Start of Available records

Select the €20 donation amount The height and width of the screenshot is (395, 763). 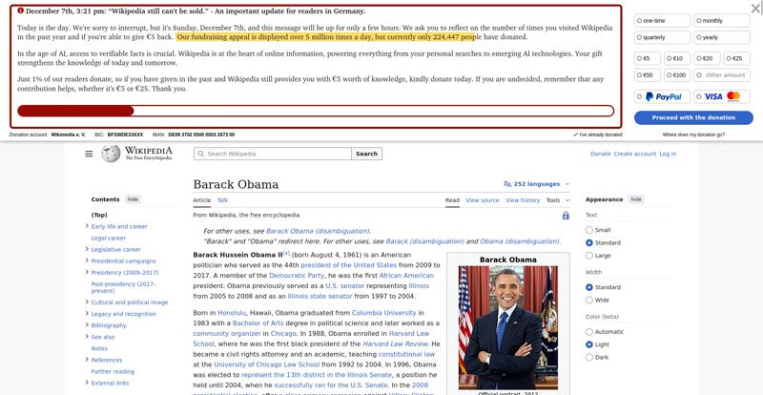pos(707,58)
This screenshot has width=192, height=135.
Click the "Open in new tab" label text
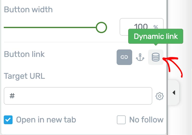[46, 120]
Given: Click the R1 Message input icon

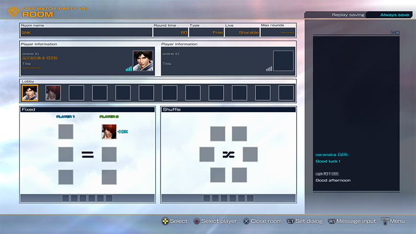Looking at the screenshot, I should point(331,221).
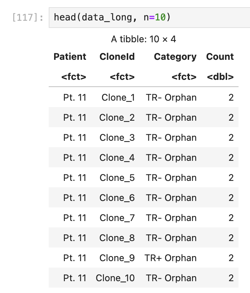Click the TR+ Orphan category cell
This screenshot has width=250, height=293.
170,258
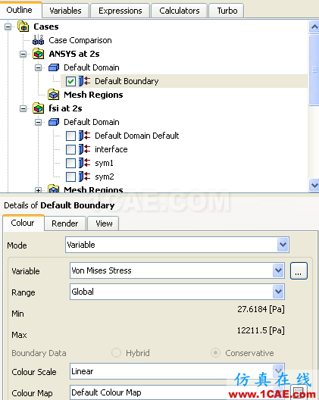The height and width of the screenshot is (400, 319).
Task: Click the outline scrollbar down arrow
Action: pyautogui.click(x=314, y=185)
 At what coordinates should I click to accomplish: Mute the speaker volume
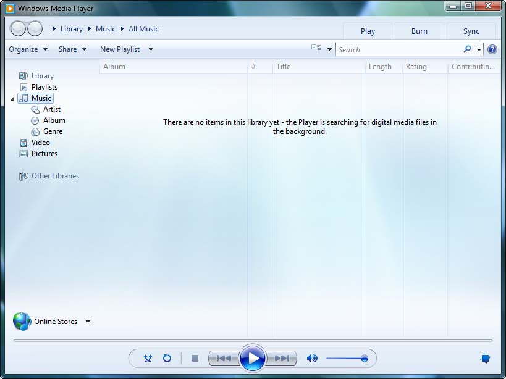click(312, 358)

End of Available records

Copy the final stretch of lines, starting at the one that holds "This screenshot has width=192, height=135." and ending at the last line of the data, exactly; omit pictures.

▸ **Task result**:
This screenshot has width=192, height=135.
Click the "Open in new tab" label text
[46, 120]
Given: Click the R1 Message input icon

Looking at the screenshot, I should point(331,221).
Click the TR+ Orphan category cell
This screenshot has width=250, height=293.
170,258
The height and width of the screenshot is (400, 319).
Task: Click the outline scrollbar down arrow
Action: pyautogui.click(x=314, y=185)
 At what coordinates should I click to accomplish: Mute the speaker volume
click(312, 358)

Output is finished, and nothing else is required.